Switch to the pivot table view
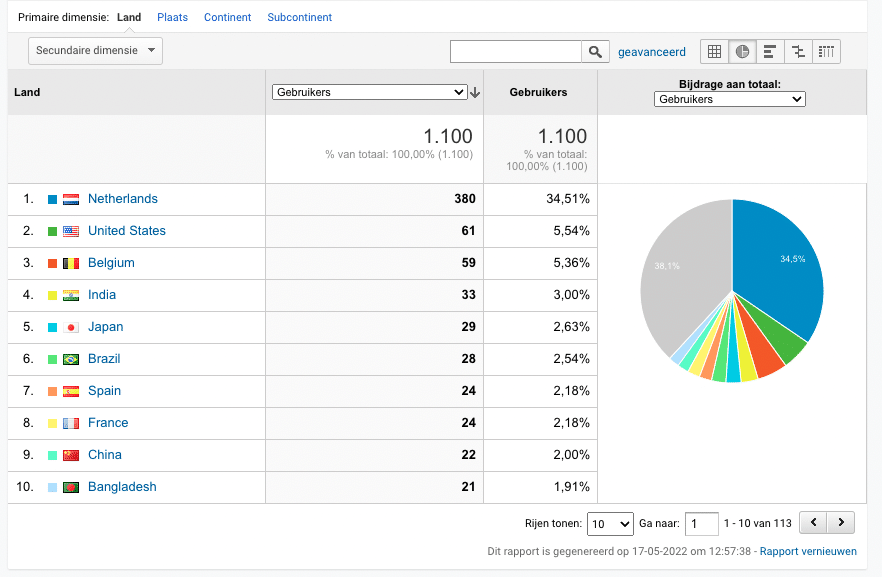Viewport: 882px width, 577px height. tap(825, 52)
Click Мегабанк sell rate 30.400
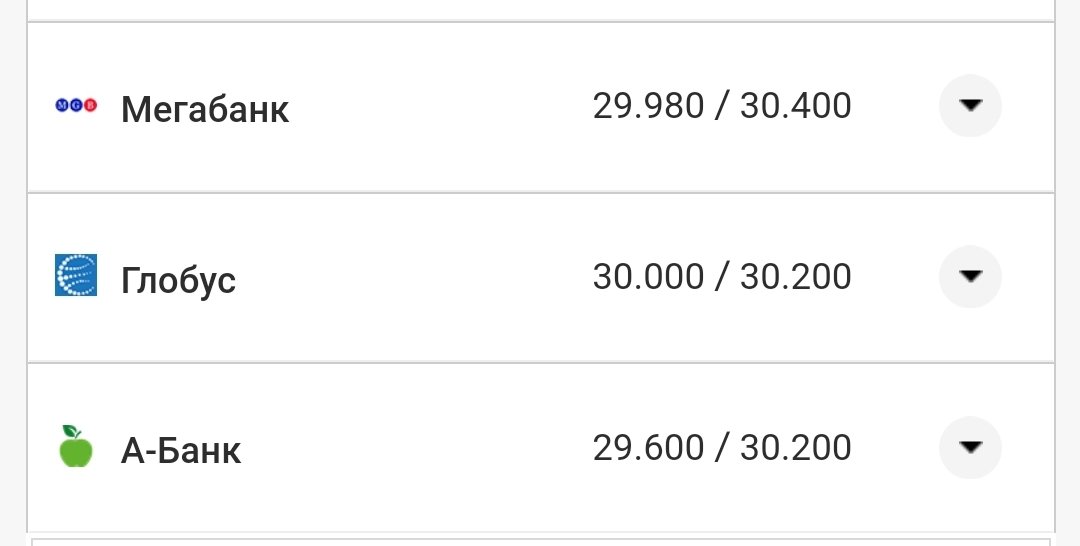 (x=796, y=106)
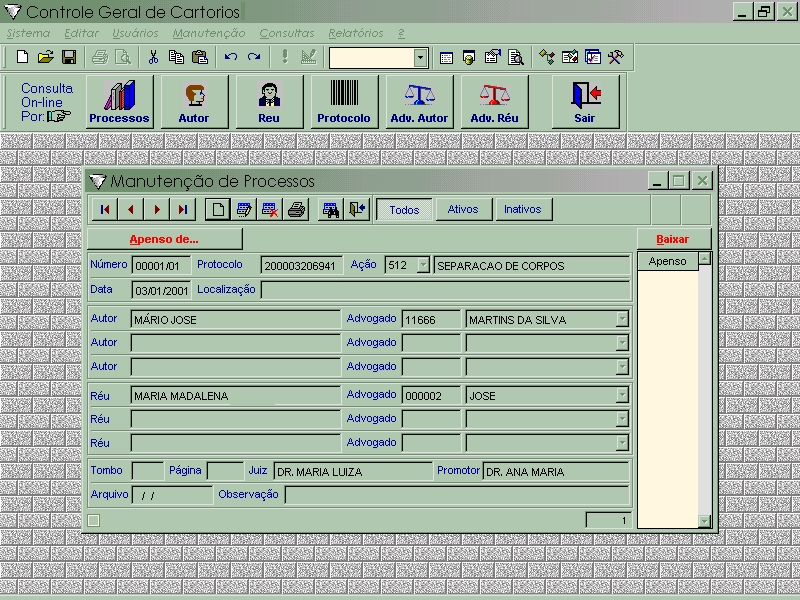Delete record using the red X icon
Viewport: 800px width, 600px height.
270,210
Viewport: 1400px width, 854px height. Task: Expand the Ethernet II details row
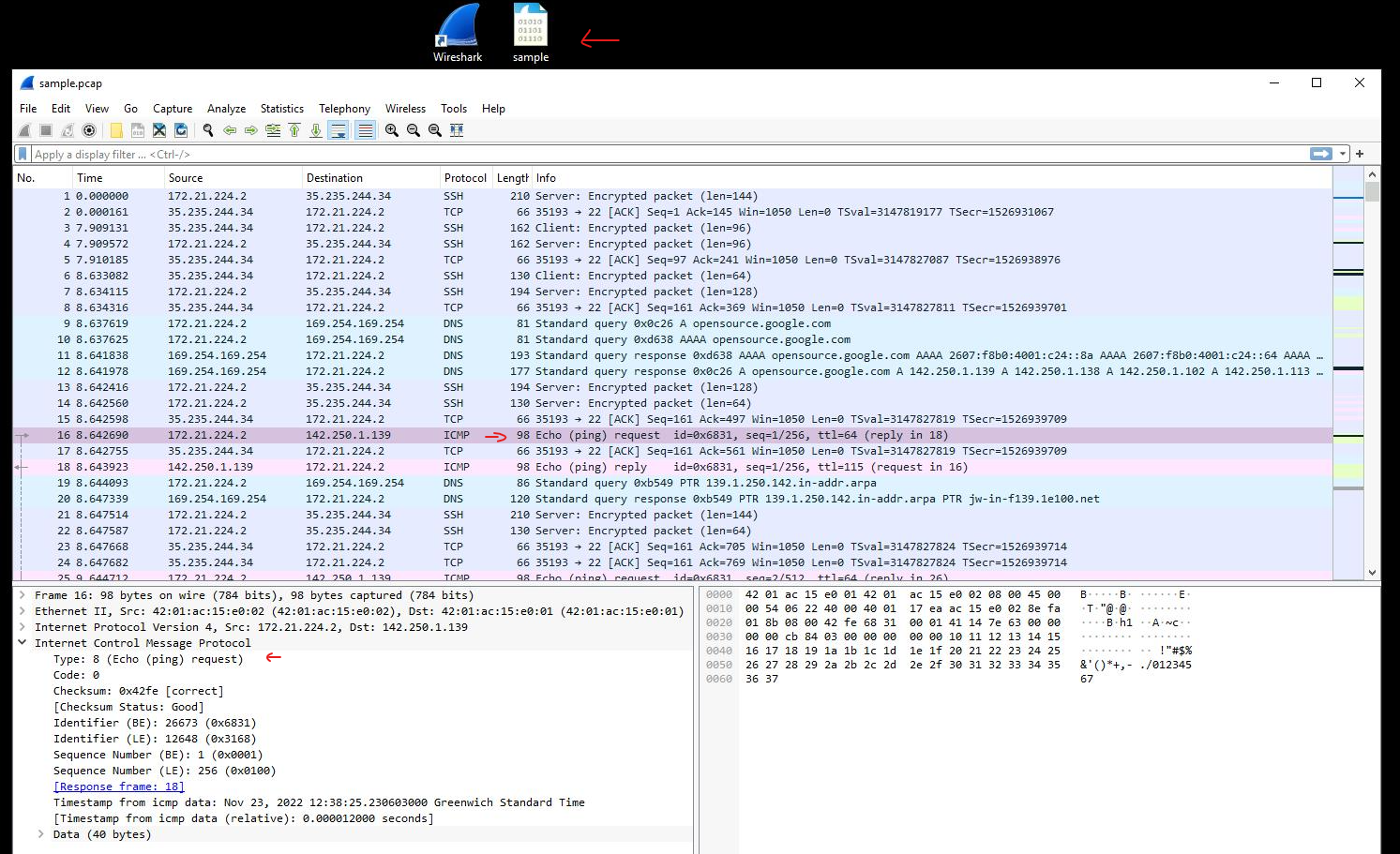coord(23,611)
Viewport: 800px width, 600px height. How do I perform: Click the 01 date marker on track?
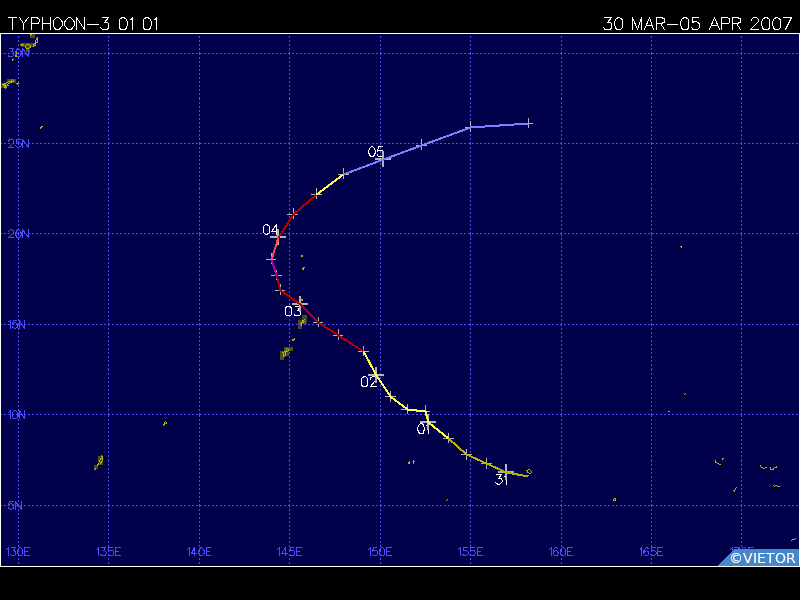pos(424,429)
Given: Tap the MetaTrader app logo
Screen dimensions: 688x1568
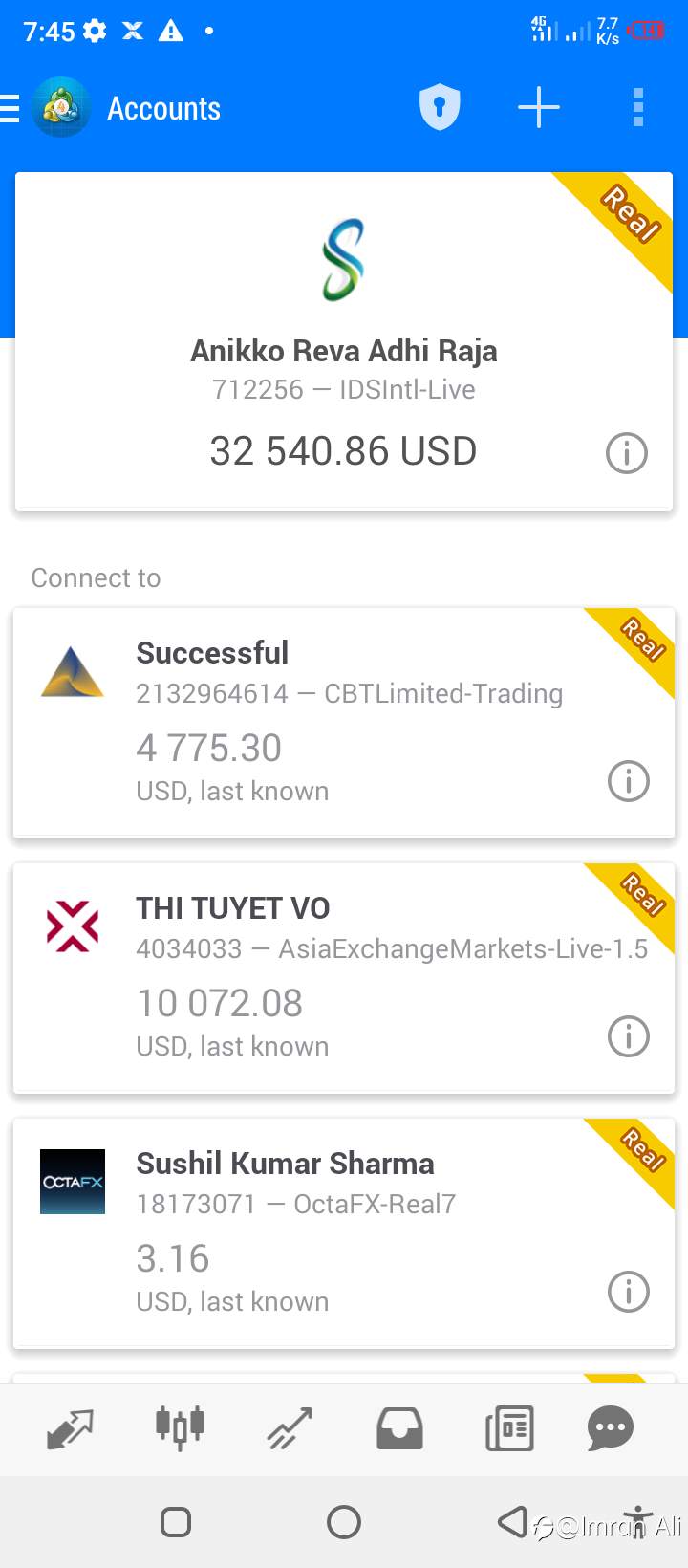Looking at the screenshot, I should (x=61, y=108).
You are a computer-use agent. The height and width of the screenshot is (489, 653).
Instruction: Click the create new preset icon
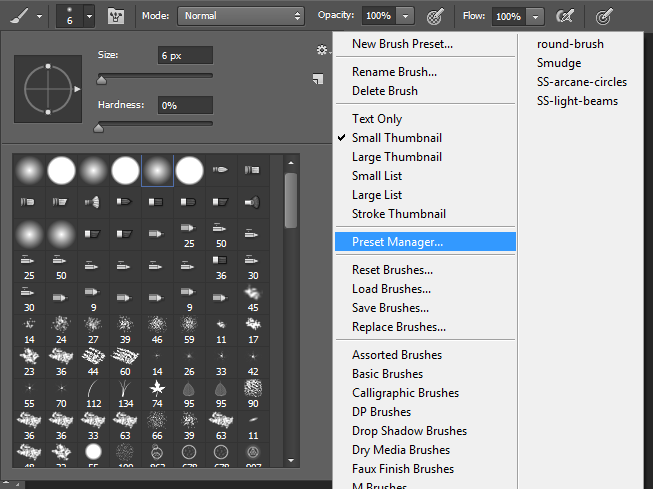coord(317,79)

* * *

WHAT YOU WILL DO: What is needed is a verbatim copy of the lines running from the one with "You are a computer-use" through the last line of the listing above, excluding any pictures.

SOLUTION BELOW:
You are a computer-use agent. The height and width of the screenshot is (489, 653).
Instruction: Click the create new preset icon
coord(317,79)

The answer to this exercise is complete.